What to work on -
Please read the hunting forum thread below and answer this: what happened in the one year kapman skipped shooting the 3-d target from the stand?

[[ Text under study open ]]

# Swolen neck and targets



## kapman (Aug 3, 2006)

Anybody else having issues with thier necks? Mine seems to be getting a little swolen lately. Seems to happen about this time every year!!!! 

Going up this weekend to refill feeders and check the game cameras. 

One thing that I do every year is take my 3-d target out and shoot it from the stand at different locations. This seems to give me the confidence in my shot better than anything else that I have done in the past. The one year that I did not do this I shot about 6" low. 

What are some of the other things you guys do to get ready? 

****, think my neck just swole some more:doowapsta


----------



## Rack Ranch (May 25, 2004)

*No, but my back hurts!!*

From sitting in this chair and playing on 2cool... LOL

Yea, Im ready. decided I'm going to go back and hunt an area where I killed a P&Y 3 years ago. Don't really know why I started moving around but I think it was because of the drought. Thanks to the oil co. I won't have that problem there this year because they put a nice big tank right in the area...Gonna do some whitewing this weekend to help pass the time... I will prolly save the breast for Oct.2


----------



## peelin' drag (Oct 21, 2005)

.......wait til after that norhter comes thru tomorow.


----------



## salth2o (Sep 21, 2004)

Right there w/ you Kap!


----------



## let's go (Nov 14, 2005)

Yep, I've been feeling it. I went out last weekend, filled the feeders, moved the tripod to a better location and selectively trimmed up some troublesome weeds that had grown up with all the rain we got in Seadrift this year. 

I also crawled into the middle of a yaupon/live oak thicket that is about 20 yards in diameter and 8 ft tall. It is super thick and difficult to look into past a couple feet. I cut myself a zig-zag trail to enter the stand from the backside. Did the zig-zag so they couldn't see straight in. Then I cut two shooting tunnels, one for the main approach and another towards the feeder. Once I got done with all of that I cleaned the ground off down to the sand and put my stool in there to practice drawing. A little more trimming around the edges and I now have the sweetest natural ground blind I've ever built.

[[ Text under study closed ]]
[[ Source material open ]]

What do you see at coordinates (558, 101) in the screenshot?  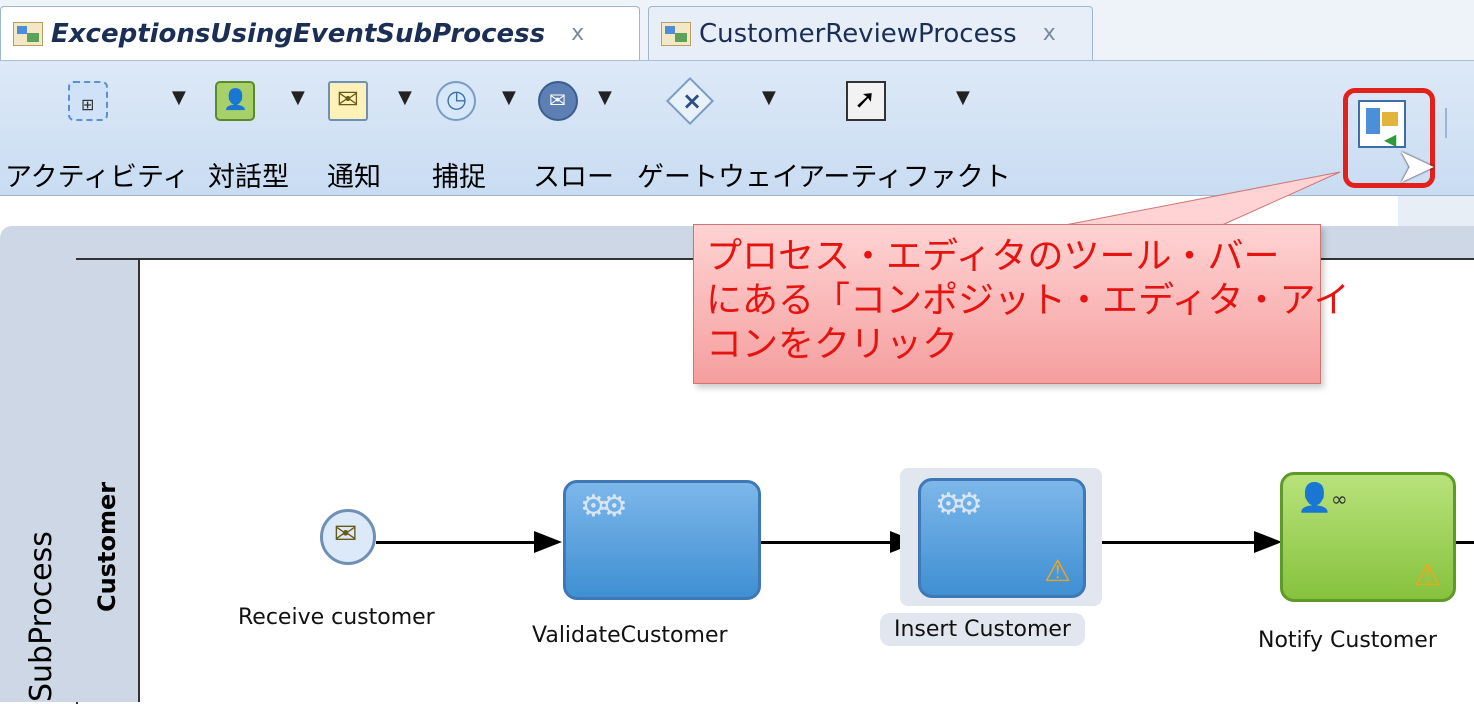 I see `throw-icon` at bounding box center [558, 101].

[[ Source material closed ]]

Task solution -
kapman shot about 6" low.